Environment Variables
Environment variables are key-value pairs that are stored outside of source code. The values of environment variables can be applied to particular environments in order to change behavior or configuration.
Environment variables can be read into source code and many configuration files in your project. Variables are only applied to environments on new deployments. If you change an environment variable, you must redeploy the environment in order for the updated value to take effect.
Environment variables can be configuration or secrets. While all values are stored encrypted at rest, only non-secret values can be read. Secrets are write-only, meaning the value cannot be retrieved once it is set.
Environment Variable Editor#
To set environment variables in your project, open the Settings tab and then select the Environment Variables section.
To create a new variable, click Add new variable.

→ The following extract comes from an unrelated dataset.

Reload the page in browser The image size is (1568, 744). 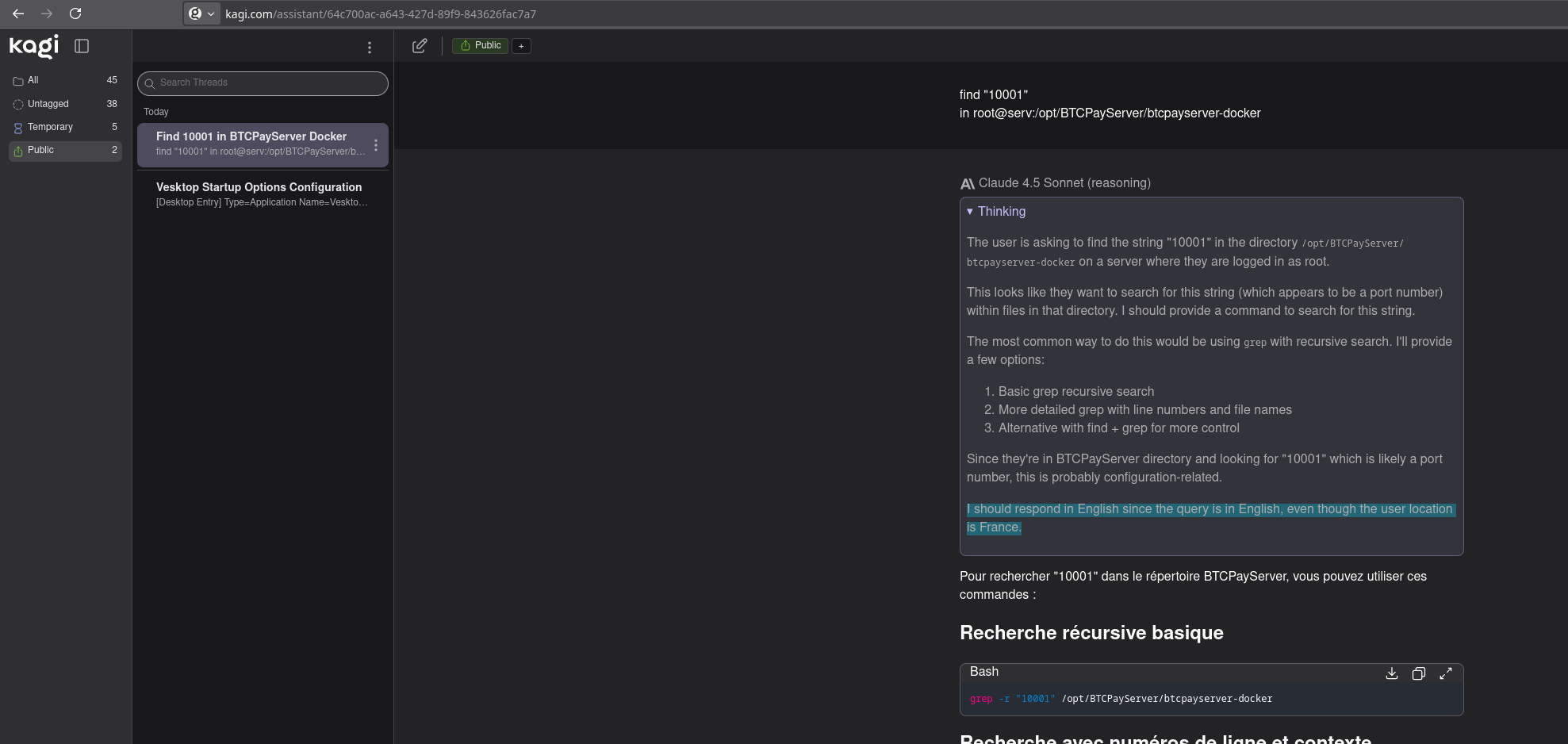coord(75,13)
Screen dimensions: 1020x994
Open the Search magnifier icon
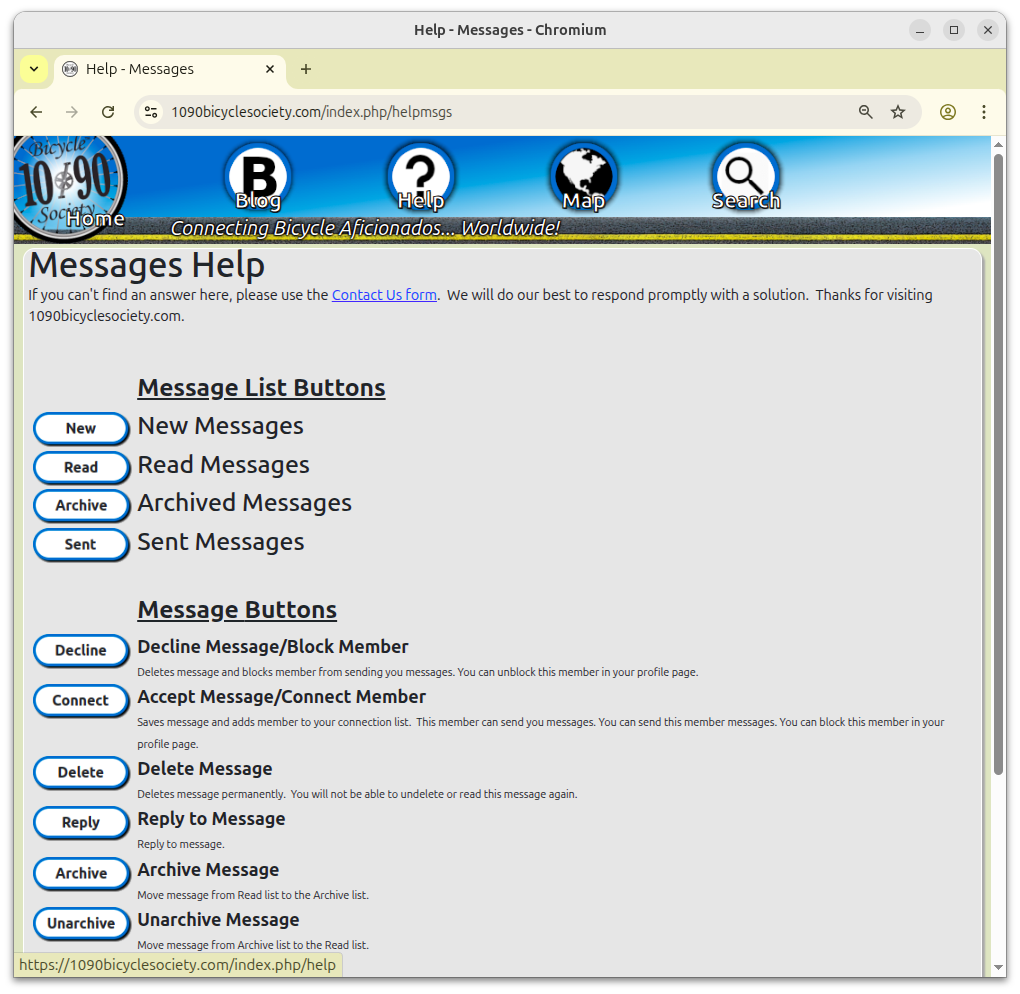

Enter the name and value of your environment variable and select if you would like the value to be a secret or a regular value.
Environments#
Environment variables can be applied to one or many different environments. You can select one or more environments in which to apply the variable.
Environment | Description |
---|---|
Prod | The environment that is deployed from your default branch in source control. This is usually called main . |
Preview | Any environment that is deployed from source control that is not the default branch. (i.e. staging or preview ). This also includes any branch that is created from a pull request. |
Working Copy | Any environment that is deployed while developing with the portal. Each developer gets their own working copy. Working copies are always deployed to zuplo.dev |
For the Preview environment option, a specific named environment can be
selected. For example, if you want a variable set only for the environment
deployed from the staging
branch in source control.
For the Working Copy option, developers can set a personal override. This value ONLY applies to the developer who set the value.

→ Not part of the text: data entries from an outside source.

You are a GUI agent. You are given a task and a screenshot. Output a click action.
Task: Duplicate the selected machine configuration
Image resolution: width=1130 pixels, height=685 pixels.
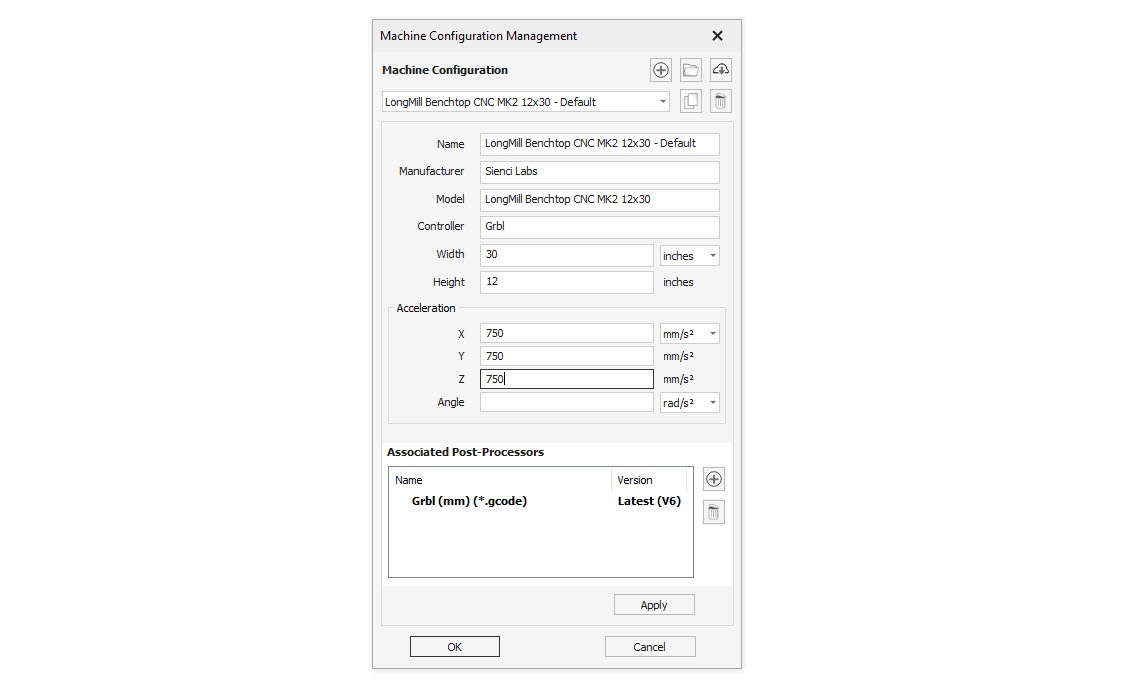point(690,101)
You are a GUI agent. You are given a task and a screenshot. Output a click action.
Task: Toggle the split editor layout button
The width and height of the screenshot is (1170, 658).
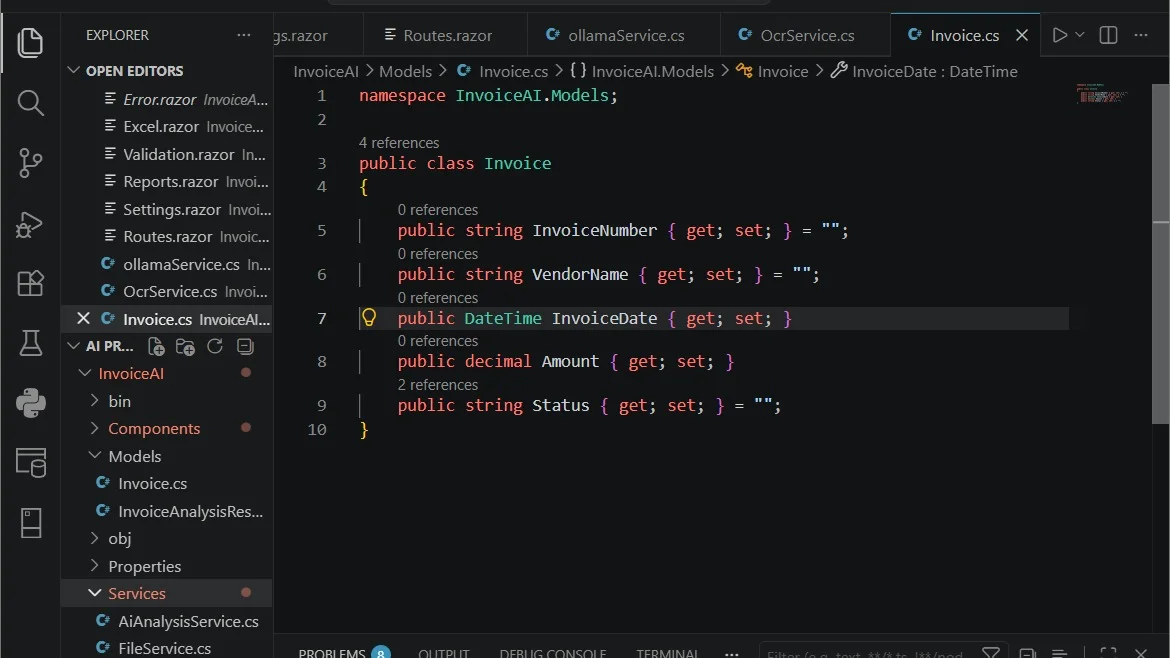1108,35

A single environment variable name cannot overlap environments. For example, if
you set a variable named MY_VAR
and select all the environments a second
variable named MY_VAR
cannot be set on say the Production environments.

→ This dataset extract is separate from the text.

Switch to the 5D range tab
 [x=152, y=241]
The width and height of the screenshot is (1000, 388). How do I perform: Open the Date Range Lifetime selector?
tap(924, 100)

Reserved Environment Variables#
Environment variables cannot start with ZUPLO
or __ZUPLO
.
Using Environment Variables#
There are several places in Zuplo you can access environment variables.
Code#
Variables can be accessed in code by importing @zuplo/runtime
.
import { environment } from "@zuplo/runtime";
const myVar = environment.MY_VAR;
Configuration Files#
Inside some configuration files, environment variables can be referenced with
the pattern $env(MY_VAR)
.
For example, in the policies.json
file, an environment variable could be set
on a policy option.
{
"name": "my-custom-code-inbound-policy",
"policyType": "custom-code-inbound",
"handler": {
"export": "default",
"module": "$import(./modules/YOUR_MODULE)",
"options": {
"config1": "$env(MY_CONFIG_VAR)",
"config2": true
}
}
}
Rewrite & Forwarding Handler#
When referencing environment variables inside of the URL Rewrite handler and the URL Forward handler, variables are substituted using Javascript style string interpolation.